Skin α-synuclein (αSynP) seeding activity may allow for a better diagnosis of synucleinopathies. These findings, from a retrospective and prospective diagnostic study, were published in JAMA Neurology.

Skin samples were collected from the abdomen (n=130: Parkinson disease [PD; n=47], neurodegenerative diseases [n=40], tauopathies [n=20], and control [n=43] cadavers) and scalp (n=30: PD [n=20] and control [n=10] cadavers) at autopsy and from the leg or posterior cervical region (n=41: PD [n=21] and control [n=20] patients) by biopsy. All diagnoses of cadavers were confirmed by neuropathological examination of brain tissue during autopsy and for living patients, were confirmed by the Movement Disorder Society Clinical Criteria for PD. Samples were analyzed by real-time quaking-induced conversion (RT-QuIC) and protein misfolding cyclic amplification (PMCA) assays and by microscopy staining.

Postmortem skin samples were obtained from patients who were 60.7% men aged 76.8 (standard deviation [SD], 10.1) years at death. Antemortem skin samples were obtained from 66% men aged 65.3 (SD, 9.2) years at biopsy.

Phosphorylated αSynP presence was first confirmed through microscopy among samples, in which activity was detected at 10-5 serially diluted PD samples. No seeding activity was observed among non-PD samples at 10-3 to 10-6 dilutions.

Continue Reading

The average maximal Thioflavin T fluorescence for abdominal skin was 82.6% (SD, 22.5%) among PD cadaver samples compared with 4.5% (SD, 0.7%) among non-PD samples (P <.001). In a blinded assay of cadaver scalp samples, PD was detected by RT-QuIC with a sensitivity of 100% (95% CI, 91%-100%) and specificity of 100% (95% CI, 87%-100%).

αSynP seeding activity was detected by PMCA among 83% of PD abdominal samples and 0% of the control samples; indicating an overall sensitivity of 83% (95% CI, 74%-92%) and specificity of 100% (95% CI, 84%-100%) for the PMCA assay.

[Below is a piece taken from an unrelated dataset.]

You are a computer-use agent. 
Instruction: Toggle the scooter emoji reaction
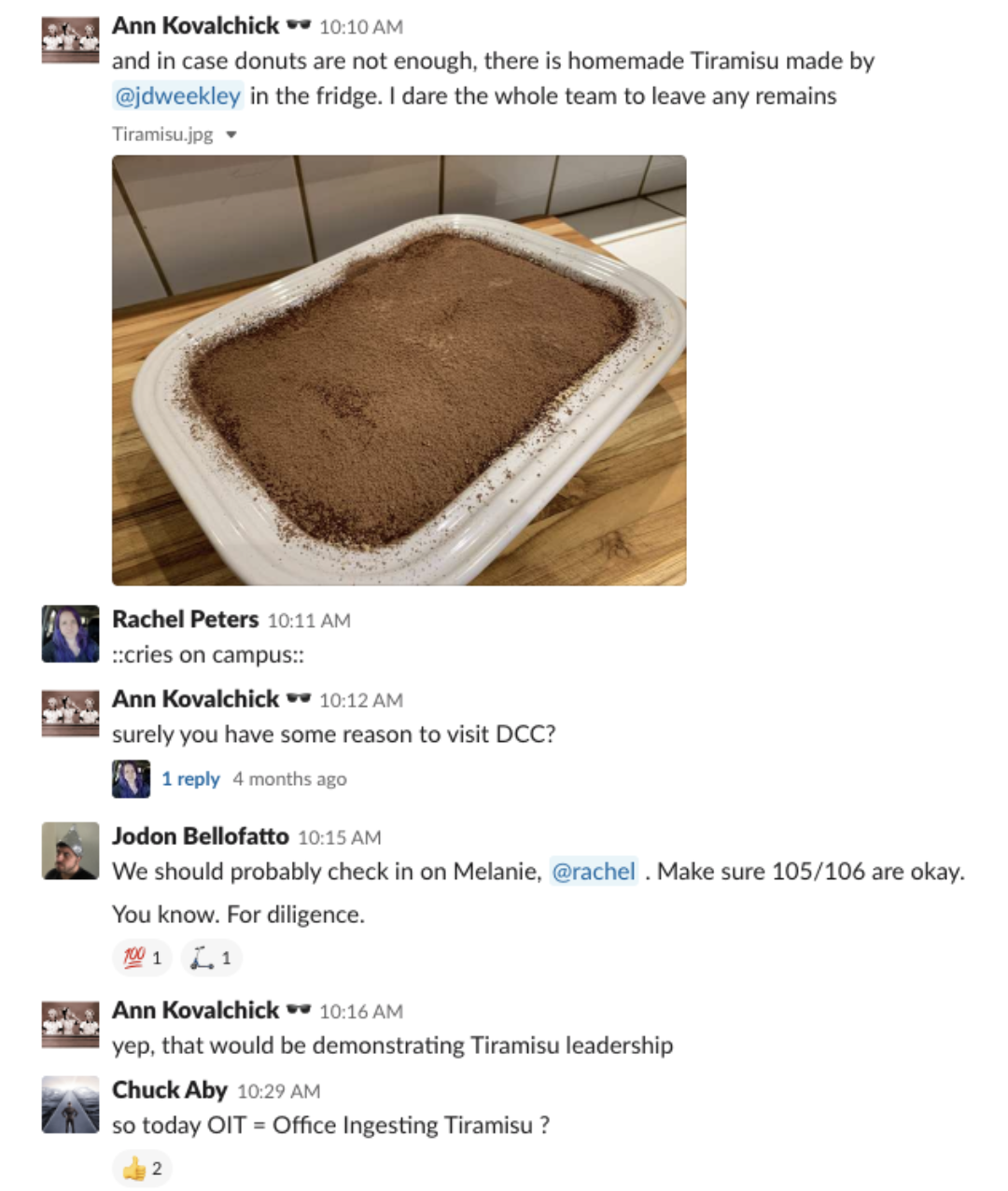(211, 958)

Aggregated seeding activity was observed among samples from individuals with neurodegenerative diseases (multiple system atrophy and Lewy body dementia) with sensitivities of 67% (95% CI, 42%-92%) and 100% (95% CI, 94%-100%), respectively. The αSynP activity was observed among 5 of the 17 samples from cadavers with Alzheimer’s disease and none of the samples with progressive supranuclear palsy or corticobasal degeneration.

The RT-QuIC assay could differentiate between synucleinopathies from nonsynucleinopathies with an area under the receiver operating characteristic curve (AUC) of 0.9696 (95% CI, 0.9431-0.9961; P <.001).

Among samples obtained at biopsy, αSynP seeding activity could be observed in tissues obtained from the cervical sites, but leg biopsies exhibited weak activity. The maximum response of biopsied samples among patients with PD was 56.6% (SD, 19.2%) compared with 8.3% (SD, 4.4%) among control individuals (P <.001). Similarly, the PMCA assay successfully differentiated between PD and controls with an AUC of 0.9250 (95% CI, 0.8001-1.0000; P <.001).

The major limitation of this study was the imbalance of sample sizes. Further study among more individuals is needed.

This study was the first to detect evidence of αSynP aggregation seeding activity among skin samples from individuals with synucleinopathies and may be an effective biomarker for diagnoses.


Wang Z, Becker K, Donadio V, et al. Skin α-synuclein aggregation seeding activity as a novel biomarker for Parkinson disease. JAMA Neurol. 2020;e203311. doi:10.1001/jamaneurol.2020.3311.